═════ THE DATA

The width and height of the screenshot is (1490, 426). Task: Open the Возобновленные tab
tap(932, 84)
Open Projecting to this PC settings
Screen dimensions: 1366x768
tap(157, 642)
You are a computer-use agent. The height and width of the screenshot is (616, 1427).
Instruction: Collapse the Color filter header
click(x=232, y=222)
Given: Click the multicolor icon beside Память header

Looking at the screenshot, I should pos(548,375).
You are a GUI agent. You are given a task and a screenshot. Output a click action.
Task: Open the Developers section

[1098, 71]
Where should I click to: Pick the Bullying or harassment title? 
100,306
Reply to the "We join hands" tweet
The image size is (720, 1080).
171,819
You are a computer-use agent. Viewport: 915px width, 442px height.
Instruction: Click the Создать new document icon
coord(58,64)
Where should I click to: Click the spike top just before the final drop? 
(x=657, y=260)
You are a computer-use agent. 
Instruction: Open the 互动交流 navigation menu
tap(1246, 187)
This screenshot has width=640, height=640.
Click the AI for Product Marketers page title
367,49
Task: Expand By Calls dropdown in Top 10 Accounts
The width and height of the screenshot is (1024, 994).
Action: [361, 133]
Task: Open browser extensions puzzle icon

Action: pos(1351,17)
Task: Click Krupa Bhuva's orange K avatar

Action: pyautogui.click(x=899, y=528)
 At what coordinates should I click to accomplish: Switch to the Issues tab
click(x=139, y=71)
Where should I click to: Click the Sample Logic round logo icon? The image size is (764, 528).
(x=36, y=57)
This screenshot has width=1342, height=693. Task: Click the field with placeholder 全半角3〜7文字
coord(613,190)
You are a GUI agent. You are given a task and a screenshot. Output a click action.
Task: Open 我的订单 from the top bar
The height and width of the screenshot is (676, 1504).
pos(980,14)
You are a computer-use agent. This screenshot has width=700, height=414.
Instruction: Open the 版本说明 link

══════════

ABOUT THIS EXERCISE -
Word for word, restate the data above from its first line down to and including the line with "You are a computer-use agent. The".

RESULT OF THE TASK -
The width and height of the screenshot is (1490, 426). Task: Open the Возобновленные tab
tap(932, 84)
Open Projecting to this PC settings
Screen dimensions: 1366x768
tap(157, 642)
You are a computer-use agent. The height and width of the screenshot is (616, 1427).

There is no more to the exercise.